§ SET PROBLEM:
Quote all of the lines below word for word, but leave the pictures out of your answer.
********************
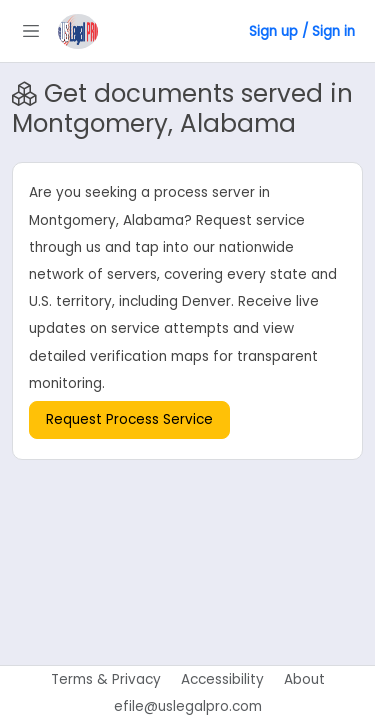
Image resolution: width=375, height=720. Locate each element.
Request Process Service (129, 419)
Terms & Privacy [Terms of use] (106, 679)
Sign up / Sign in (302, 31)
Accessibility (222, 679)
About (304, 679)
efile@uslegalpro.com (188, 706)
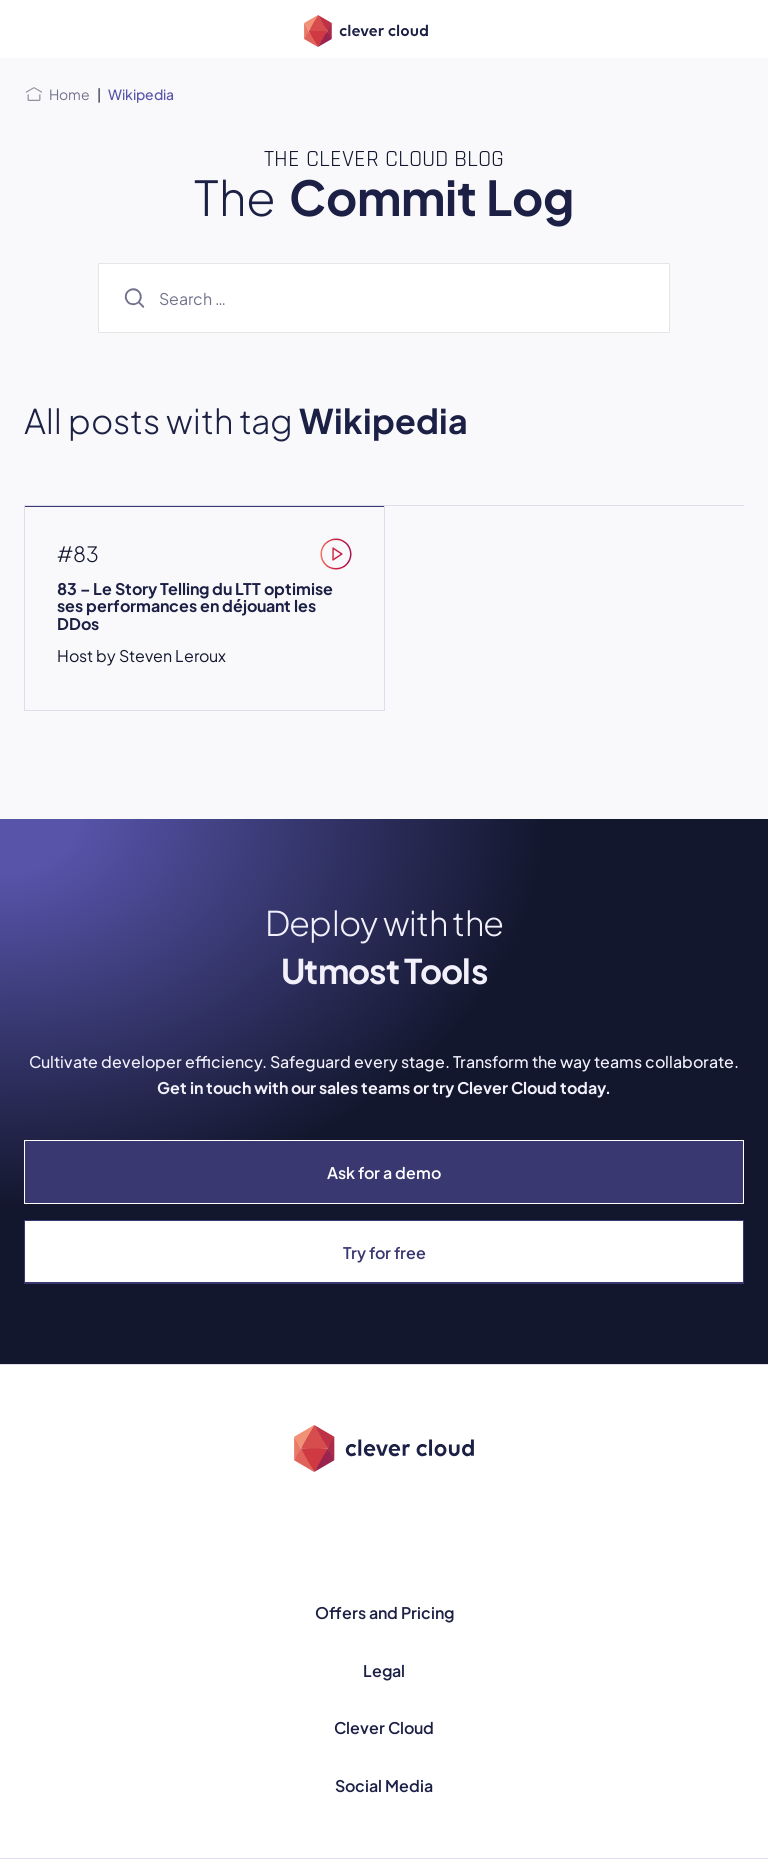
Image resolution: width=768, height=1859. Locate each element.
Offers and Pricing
********************
§ RESULT OF THE TASK:
Image resolution: width=375, height=720. Locate each element.
Request Process Service (129, 419)
Terms & Privacy [Terms of use] (106, 679)
Sign up / Sign in (302, 31)
Accessibility (222, 679)
About (304, 679)
efile@uslegalpro.com (188, 706)
Image resolution: width=768, height=1859. Locate each element.
Offers and Pricing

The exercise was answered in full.